On February 1, 2010, plaintiffs filed a fifth amended complaint, purportedly in response to the Court’s December 18, 2009 Order for a more definite statement. The fifth amended complaint improved little upon the fourth amended complaint. The complaint failed to highlight the particular claims of any specific plaintiff and it attached voluminous exhibits, including 188 pages of interrogatory answers provided by the plaintiffs to the defendant in 1993. Defendant filed a renewed motion for a more definite statement and motion to dismiss or strike on March 30, 2010, arguing that the fifth amended complaint still did not meet the standard set forth in Federal Rule of Civil Procedure 8(a). Docket No. 445. The Court agreed, finding that plaintiffs had again failed to meet the pleading requirements of Federal Rule of Civil Procedure 8(a), and granted the motion for a more definite statement, ordering that,
Upon consideration of defendant’s motion for a more definite statement, and the response and reply thereto, and substantially for the reasons articulated by defendants, the motion is GRANTED. By no later than March 31, 2011, plaintiffs shall file a sixth amended complaint in which each plaintiff shall specify the claim(s) of discrimination of each plaintiff. The sixth amended complaint shall contain at least the following information: the event(s) that form the basis of each plaintiffs claim(s) of discrimination; and the date on which each identified event occurred.
Feb. 17, 2011 Minute Order.
Rather than complying with the Court’s second order for a more definite statement, plaintiffs filed a motion to stay the Order. See Docket No. 462. In their motion, the plaintiffs again asked the Court to reconsider its denials of plaintiffs’ discovery requests. The Court denied plaintiffs’ motions to stay and to reconsider its February 17 Order, and ordered that:
Plaintiffs shall file a sixth amended complaint, in accordance with the Court’s instructions in its February 17, 2011 minute order, by no later than July 11, 2011. In the event that plaintiffs again fail to comply with the Court’s minute order of February 17, 2011, the matter shall be dismissed.
June 29, 2011 Minute Order (emphasis added).
*13B. Sixth Amended Complaint
In response to the Court’s Order, plaintiffs filed a sixth amended complaint on July 11, 2011. Docket No. 468. The sixth amended complaint, which is 39 pages long and is accompanied by 238 pages of attachments, largely mirrors the narrative, argumentative style of plaintiffs’ fourth and fifth amended complaints. The complaint contains class allegations that refer to “plaintiffs” collectively, in addition to legal argument. The names of only two plaintiffs appear in the text of the complaint itself, and are not accompanied by short and plain statements of either of the two plaintiffs’ claims of discrimination. Id. ¶¶ 38,100.
On the first page of the complaint, plaintiffs direct the reader, via footnote, to various attachments that plaintiffs seek to incorporate by reference into the complaint. Id. at 1 n. 1. The attachments to the complaint include the 188-page interrogatory responses from 1993 that were attached to the fifth amended complaint. Plaintiffs have also attached what appear to be questionnaires filled out by the plaintiffs, and a several-page purported summary of the claims, which plaintiffs allege is based on the 1993 interrogatory responses. Plaintiffs contend that these attachments specify the events underlying their claims of discrimination and were prepared “in accordance with” the Court’s orders for a more definite statement. See id. at 1 n. 1.

· · · ·

• **EXERCISE GOAL**
Continue the court opinion excerpt about the plaintiffs' amended complaints, starting after its last sentence.

· · · ·

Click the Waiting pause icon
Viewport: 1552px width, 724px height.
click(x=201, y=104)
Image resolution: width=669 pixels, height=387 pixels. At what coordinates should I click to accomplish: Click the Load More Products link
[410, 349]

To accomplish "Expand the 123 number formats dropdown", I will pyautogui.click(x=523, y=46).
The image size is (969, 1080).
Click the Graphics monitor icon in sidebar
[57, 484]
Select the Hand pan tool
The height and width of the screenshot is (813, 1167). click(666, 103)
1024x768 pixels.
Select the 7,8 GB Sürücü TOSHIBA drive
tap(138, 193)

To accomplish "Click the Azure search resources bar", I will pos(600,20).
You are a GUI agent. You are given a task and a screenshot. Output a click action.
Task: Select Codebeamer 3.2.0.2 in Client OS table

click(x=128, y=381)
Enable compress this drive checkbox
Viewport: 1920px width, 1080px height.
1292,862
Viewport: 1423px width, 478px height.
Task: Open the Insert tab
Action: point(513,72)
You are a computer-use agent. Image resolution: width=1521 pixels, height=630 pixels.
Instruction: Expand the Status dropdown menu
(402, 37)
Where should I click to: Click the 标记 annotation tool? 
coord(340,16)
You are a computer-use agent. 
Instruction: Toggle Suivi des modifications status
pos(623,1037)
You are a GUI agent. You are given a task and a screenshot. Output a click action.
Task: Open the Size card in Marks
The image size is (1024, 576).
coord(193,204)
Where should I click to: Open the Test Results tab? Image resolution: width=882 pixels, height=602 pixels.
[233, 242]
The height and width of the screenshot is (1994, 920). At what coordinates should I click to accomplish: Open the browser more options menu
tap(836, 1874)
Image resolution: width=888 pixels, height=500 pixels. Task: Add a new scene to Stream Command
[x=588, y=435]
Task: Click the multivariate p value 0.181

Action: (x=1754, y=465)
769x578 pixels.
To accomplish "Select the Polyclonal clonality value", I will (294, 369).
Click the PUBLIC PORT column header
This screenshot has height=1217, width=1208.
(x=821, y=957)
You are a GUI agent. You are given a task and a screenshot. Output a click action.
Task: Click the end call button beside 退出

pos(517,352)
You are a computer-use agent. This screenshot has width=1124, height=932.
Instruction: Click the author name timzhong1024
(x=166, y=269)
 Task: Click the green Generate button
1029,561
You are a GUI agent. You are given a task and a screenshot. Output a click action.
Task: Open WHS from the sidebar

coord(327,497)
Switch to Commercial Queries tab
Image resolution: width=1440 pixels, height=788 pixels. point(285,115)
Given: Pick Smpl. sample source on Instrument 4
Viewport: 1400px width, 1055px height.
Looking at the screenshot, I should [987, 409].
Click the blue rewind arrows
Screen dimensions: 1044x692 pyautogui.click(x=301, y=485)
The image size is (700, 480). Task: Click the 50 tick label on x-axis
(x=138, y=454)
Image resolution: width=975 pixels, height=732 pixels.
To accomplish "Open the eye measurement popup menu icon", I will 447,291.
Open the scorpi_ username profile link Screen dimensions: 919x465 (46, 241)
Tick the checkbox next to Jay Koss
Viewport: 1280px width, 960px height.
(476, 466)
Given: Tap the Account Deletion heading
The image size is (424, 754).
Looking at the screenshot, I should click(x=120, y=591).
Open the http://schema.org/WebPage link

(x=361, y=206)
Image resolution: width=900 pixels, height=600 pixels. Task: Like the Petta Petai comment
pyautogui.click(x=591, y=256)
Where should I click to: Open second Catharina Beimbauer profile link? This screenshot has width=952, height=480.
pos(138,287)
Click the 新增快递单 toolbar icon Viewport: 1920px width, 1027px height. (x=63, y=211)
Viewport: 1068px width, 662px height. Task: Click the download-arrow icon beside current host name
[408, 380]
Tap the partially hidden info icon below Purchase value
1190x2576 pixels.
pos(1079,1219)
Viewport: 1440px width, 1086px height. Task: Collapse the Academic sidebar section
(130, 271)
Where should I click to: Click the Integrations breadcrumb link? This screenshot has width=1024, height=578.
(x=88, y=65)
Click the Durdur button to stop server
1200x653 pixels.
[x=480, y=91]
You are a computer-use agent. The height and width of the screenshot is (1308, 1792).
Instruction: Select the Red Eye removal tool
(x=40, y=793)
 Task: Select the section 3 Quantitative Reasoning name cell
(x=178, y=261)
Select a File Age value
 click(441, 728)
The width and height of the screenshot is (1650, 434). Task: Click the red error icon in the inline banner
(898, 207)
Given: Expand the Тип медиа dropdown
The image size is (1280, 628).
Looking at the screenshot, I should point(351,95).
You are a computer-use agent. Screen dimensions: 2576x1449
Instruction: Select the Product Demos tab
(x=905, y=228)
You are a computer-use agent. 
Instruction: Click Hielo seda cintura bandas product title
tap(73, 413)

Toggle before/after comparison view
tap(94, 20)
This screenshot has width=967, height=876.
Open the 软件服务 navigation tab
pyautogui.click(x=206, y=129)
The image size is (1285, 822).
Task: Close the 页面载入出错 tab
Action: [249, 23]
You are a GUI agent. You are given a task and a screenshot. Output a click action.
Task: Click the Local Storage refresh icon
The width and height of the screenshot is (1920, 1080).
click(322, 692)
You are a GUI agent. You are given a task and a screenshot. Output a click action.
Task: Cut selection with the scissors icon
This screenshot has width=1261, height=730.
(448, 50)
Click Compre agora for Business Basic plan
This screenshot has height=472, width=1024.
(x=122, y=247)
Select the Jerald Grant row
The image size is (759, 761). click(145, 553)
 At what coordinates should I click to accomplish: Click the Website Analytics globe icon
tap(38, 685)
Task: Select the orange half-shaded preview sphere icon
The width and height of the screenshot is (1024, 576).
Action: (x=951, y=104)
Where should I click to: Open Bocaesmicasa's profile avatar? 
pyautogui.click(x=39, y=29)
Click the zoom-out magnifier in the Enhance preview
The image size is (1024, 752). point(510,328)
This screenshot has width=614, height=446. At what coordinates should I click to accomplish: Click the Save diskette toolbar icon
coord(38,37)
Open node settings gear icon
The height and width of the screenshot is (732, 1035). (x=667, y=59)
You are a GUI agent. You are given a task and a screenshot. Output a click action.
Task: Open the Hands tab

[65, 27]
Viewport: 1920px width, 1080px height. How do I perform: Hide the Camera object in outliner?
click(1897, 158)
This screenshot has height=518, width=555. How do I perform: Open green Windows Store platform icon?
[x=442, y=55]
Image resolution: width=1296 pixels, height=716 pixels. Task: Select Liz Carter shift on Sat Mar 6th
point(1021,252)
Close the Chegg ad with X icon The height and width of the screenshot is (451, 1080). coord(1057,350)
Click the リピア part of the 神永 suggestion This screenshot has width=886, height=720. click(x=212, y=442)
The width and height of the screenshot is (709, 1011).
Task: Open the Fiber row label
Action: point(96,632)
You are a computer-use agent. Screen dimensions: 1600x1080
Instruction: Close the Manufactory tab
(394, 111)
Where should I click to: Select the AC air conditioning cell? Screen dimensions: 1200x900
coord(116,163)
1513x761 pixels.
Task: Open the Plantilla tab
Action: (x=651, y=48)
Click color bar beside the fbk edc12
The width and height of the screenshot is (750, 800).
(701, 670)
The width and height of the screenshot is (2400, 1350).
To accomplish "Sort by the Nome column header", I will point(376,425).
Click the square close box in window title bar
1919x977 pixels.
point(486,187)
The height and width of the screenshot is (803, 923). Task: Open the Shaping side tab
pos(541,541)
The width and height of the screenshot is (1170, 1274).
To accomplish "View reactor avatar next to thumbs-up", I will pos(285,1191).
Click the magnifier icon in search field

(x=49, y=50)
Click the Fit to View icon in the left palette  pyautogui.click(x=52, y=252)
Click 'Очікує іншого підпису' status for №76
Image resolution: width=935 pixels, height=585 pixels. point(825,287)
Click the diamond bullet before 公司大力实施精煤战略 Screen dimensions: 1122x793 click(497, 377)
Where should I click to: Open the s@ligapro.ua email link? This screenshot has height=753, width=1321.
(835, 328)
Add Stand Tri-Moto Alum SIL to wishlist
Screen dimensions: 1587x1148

· · · ·

• **RESPONSE**
Many of the statements in the attached summary are incoherent. For example, with respect to plaintiff Roger Carroll, the summary states:
Employees ae not Competitive, wrongful failure to prOmote (Quoting Comptroller General) Because supervisor’s fear losing bonuses by proving Boss is wrong (Pg. 28, 40) Details of How Bonuses Flow from Bosses Decision that “Older people not as competitive (whatever that means)” As the younger staff”
Exhibit 7 to Sixth A. Compl., Docket No. 469-2 (emphasis and typographical errors in original). With respect to Dr. James Cant-well, the summary states: “Performed Exceptionally from 1989 to 1992, ratings Fully Successful, under-reported actual perform-anee File contains exceptional and outstanding reports from Congressional offices in which he served (Doc. Evidence In his File support these allegations).” Id. at 3 (typographical errors in original). Several of the entries do set forth some basic, vague facts that appear to relate to the plaintiffs’ claims. For example, with respect to Sandra Thi-bault, the summary states: “About 1986 I began to apply for PEMD positions every year and every year I was turned down for younger, more recent hires.” Id. at 1. With respect to Dr. Chennareddy, the summary states: “Downgrading in Ratings and Failure to Promote Beginning in 1982 and in every year thereafter until He retired in 2006. Chennareddy was equally or more qualified than all selectees for each position.” Id. (typographical errors in original). The summary does not state that any of the plaintiffs were members of a protected class and the summary does not set forth any specific dates of adverse employment actions.
Defendant moved again for a more definite statement or, in the alternative, to dismiss or strike the complaint for failure to comply with the Court’s prior orders and with Rule 8. Def.’s Mot. for More Definite Statement and to Dismiss/Strike (Def.’s Br.), Docket No. 471. Defendant argues that the sixth amended complaint still “utterly fails” to identify the specific claims brought by each of the twelve plaintiffs against the GAO or the factual basis for those claims. Id. at 1. Defendant contends that plaintiffs’ failure to set forth its claims has forced the GAO to expend significant amounts of resources and time simply trying to determine what, exactly, is at issue in this case. Id. Defendant also argues that plaintiffs’ attachment of various exhibits, including interrogatory answers, fails to meet the requirements of Rule 8, which requires that the short and plain statement of the claim be included in the complaint. Id. at 10-11.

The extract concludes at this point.